Task instructions >> Present everything from the line containing "Given: Click the M icon on Version screen" down to the line containing "Click the Outlook" in the records as a Markdown table with the columns Row and Line Text, leaving out any blank lines.

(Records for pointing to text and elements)
-- begin --

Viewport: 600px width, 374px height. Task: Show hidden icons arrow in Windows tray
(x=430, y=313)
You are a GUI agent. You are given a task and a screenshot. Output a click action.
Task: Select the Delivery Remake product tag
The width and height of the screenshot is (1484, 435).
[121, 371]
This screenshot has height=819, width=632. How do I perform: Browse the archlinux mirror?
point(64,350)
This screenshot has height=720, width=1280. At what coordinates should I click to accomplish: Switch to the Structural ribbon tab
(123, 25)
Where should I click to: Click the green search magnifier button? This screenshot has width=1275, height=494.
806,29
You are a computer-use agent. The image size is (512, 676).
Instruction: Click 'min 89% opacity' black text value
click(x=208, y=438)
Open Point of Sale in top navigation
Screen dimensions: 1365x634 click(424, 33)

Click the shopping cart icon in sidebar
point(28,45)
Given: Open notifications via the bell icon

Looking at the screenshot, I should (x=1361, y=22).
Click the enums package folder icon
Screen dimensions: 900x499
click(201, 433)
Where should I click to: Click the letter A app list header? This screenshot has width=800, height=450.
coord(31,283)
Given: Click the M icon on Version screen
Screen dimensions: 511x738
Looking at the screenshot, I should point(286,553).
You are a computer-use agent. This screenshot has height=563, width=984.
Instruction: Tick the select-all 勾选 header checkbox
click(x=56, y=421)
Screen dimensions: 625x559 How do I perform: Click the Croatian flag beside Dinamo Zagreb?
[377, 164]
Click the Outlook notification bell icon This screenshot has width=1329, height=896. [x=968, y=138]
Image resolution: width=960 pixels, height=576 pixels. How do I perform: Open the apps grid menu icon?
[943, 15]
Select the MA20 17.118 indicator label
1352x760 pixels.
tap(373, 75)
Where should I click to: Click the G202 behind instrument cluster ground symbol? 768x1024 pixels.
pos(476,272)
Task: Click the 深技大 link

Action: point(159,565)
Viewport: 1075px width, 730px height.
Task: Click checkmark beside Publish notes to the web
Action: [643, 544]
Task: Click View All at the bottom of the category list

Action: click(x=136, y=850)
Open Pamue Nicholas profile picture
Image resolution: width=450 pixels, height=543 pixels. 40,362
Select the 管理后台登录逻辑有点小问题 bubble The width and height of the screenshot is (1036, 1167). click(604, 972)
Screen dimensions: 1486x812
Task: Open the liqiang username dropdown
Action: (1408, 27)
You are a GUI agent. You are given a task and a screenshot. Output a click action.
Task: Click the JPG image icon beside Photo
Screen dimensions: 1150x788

-- end --

Problem solution >>
| Row | Line Text |
|---|---|
| 1 | Given: Click the M icon on Version screen |
| 2 | Screen dimensions: 511x738 |
| 3 | Looking at the screenshot, I should point(286,553). |
| 4 | You are a computer-use agent. This screenshot has height=563, width=984. |
| 5 | Instruction: Tick the select-all 勾选 header checkbox |
| 6 | click(x=56, y=421) |
| 7 | Screen dimensions: 625x559 How do I perform: Click the Croatian flag beside Dinamo Zagreb? |
| 8 | [377, 164] |
| 9 | Click the Outlook notification bell icon This screenshot has width=1329, height=896. [x=968, y=138] |